Pourtant, Radulovic, comme Wigner et Goldenfeld, réfute implicitement la théorie du théisme. Il note que les mathématiques sont truffées de pièges et de paradoxes, comme la preuve de Gödel sur les limites de la preuve. Dieu se moque-t-il de nous ?

Et la plupart d’entre nous ne peuvent pas comprendre les mathématiques sans une longue et éprouvante formation. Si Dieu se soucie vraiment de nous et veut que nous le comprenions par le biais des mathématiques, pourquoi rendre les mathématiques si difficiles à comprendre pour la plupart d’entre nous ? Cela ne me semble pas juste.

Cela m’amène au problème posé par tous les théismes, et pas seulement par la version mathématique. Si Dieu nous a créés et nous aime, pourquoi la vie est-elle si douloureuse et injuste ? C’est le problème du mal. Une réponse populaire est que Dieu nous a donné le libre arbitre, et que nous sommes donc libres d’être méchants les uns envers les autres. D’où le mal.

Attendez, les Ukrainiens et les Palestiniens meurent donc parce que Dieu a donné à Poutine et à Netanyahu leur libre arbitre ? Cela ne semble pas juste. L’hypothèse du libre arbitre n’explique pas non plus toutes les souffrances infligées par des « actes de Dieu » tels que les tremblements de terre, les volcans et les tsunamis.

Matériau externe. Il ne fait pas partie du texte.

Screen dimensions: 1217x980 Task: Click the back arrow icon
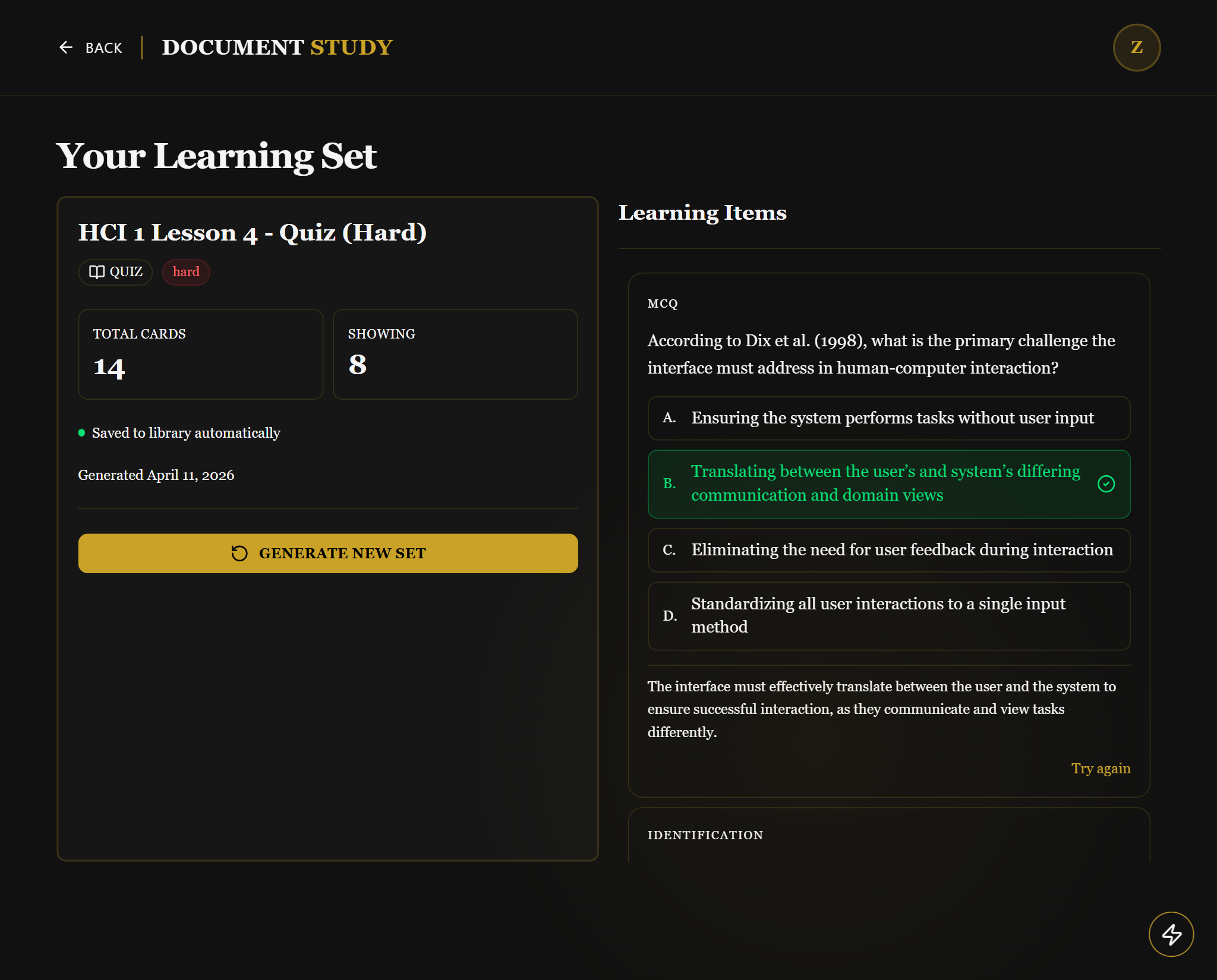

Suis-je donc athée ? Non, parce que, comme JP Andrew, je trouve ce monde étrangement bon. Je suis impressionné par la vue du fleuve Hudson depuis la pointe du nez d’Anthony, par la façon dont mon fils et ma fille se moquent de moi et de l’autre lorsqu’ils me rendent visite à Hoboken, par la sensation que procure le fait de jouer au hockey avec mes vieux copains sur le lac Alice.

En bref, je suis impressionné par toutes les choses qui font que la vie vaut la peine d’être vécue, y compris la science, sur laquelle j’écris depuis plus de 40 ans. Mais un Dieu qui mérite d’être crédité pour les bonnes choses mérite d’être blâmé pour les mauvaises.

J’ai proposé ma propre solution psychédélique au problème du mal. Mais aucune théologie n’a vraiment de sens pour moi, pas même la mienne. Plus je vieillis, plus le monde me déconcerte. C’est pourquoi je me qualifie d’agnostique.

JP Andrews reconnaît en quelque sorte le problème du mal. Les souffleurs de feuilles et la plupart des musiques après 1970, dit-il, sont des « preuves de l’athéisme ». Je suis d’accord pour les souffleurs de feuilles. J’ajouterais les armes nucléaires, dont l’invention a été rendue possible par les équations des physiciens. La bombe à hydrogène est-elle un miracle ?

Post-scriptum : Merci à mon ami Richard Gaylord de m’avoir signalé le podcast de Goldenfeld et le livre de Radulovic ; je recommande vivement les deux.